Show each line of the records in which the word "agent" occurs.
____ SOURCE INFORMATION
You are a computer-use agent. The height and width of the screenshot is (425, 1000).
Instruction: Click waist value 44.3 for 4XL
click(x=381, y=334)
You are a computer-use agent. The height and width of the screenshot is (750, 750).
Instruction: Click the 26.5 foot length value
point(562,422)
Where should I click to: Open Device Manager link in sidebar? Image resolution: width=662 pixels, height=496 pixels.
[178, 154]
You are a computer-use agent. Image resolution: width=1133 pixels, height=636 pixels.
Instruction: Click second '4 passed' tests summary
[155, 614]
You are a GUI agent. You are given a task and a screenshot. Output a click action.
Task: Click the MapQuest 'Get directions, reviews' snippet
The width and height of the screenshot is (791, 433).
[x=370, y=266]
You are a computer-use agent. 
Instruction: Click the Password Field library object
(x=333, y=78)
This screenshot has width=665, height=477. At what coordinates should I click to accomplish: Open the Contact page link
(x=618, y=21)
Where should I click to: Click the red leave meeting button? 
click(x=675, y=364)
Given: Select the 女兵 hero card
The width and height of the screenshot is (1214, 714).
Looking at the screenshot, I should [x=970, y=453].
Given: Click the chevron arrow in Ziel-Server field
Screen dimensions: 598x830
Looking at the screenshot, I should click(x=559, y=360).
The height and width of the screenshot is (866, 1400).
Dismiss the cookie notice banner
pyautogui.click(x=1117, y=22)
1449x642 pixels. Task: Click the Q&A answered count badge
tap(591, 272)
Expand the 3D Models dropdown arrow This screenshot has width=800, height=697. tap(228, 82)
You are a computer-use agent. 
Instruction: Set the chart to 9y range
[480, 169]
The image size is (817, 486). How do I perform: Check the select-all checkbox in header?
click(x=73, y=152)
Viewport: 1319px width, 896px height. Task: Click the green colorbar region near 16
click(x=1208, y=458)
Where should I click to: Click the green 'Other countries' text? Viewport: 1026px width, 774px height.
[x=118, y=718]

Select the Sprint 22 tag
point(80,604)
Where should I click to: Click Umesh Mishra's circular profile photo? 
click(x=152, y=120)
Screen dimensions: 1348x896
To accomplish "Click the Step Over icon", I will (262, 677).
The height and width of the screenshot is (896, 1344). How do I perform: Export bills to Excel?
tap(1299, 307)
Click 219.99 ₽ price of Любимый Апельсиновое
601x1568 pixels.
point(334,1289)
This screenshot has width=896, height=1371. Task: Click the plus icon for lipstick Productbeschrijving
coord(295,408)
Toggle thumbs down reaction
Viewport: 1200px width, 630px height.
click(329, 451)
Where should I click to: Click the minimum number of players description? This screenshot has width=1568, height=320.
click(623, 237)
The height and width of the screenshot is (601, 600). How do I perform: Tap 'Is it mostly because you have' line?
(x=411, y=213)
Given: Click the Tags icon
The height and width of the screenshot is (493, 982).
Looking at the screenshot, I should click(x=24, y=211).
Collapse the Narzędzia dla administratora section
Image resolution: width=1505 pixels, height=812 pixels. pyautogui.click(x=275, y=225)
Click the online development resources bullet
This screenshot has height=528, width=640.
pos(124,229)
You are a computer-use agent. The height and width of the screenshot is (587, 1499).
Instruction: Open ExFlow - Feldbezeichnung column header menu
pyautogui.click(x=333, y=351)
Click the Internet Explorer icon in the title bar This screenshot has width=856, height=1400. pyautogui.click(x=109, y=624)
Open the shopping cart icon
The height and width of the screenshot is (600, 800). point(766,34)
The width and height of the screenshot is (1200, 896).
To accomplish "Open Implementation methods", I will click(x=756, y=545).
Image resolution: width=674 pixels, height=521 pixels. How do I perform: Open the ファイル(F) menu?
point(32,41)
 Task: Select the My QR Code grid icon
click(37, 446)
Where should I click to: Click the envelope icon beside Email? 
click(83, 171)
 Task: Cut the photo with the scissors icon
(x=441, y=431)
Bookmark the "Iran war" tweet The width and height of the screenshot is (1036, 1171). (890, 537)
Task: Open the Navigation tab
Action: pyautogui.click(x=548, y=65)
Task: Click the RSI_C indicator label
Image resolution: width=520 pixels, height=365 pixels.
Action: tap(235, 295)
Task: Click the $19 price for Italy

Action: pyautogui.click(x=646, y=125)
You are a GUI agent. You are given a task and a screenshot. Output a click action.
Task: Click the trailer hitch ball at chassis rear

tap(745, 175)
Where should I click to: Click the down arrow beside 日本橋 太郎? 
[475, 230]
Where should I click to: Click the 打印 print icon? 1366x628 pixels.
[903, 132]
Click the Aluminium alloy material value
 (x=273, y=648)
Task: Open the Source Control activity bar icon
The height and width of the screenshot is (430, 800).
________
= ANSWER SPACE =
You are a computer-use agent. The height and width of the screenshot is (425, 1000).
You are a computer-use agent. The height and width of the screenshot is (750, 750).
You are a computer-use agent. Image resolution: width=1133 pixels, height=636 pixels.
You are a GUI agent. You are given a task and a screenshot. Output a click action.
You are a computer-use agent. 
You are a computer-use agent. 
You are a computer-use agent. The height and width of the screenshot is (587, 1499).
You are a GUI agent. You are given a task and a screenshot. Output a click action.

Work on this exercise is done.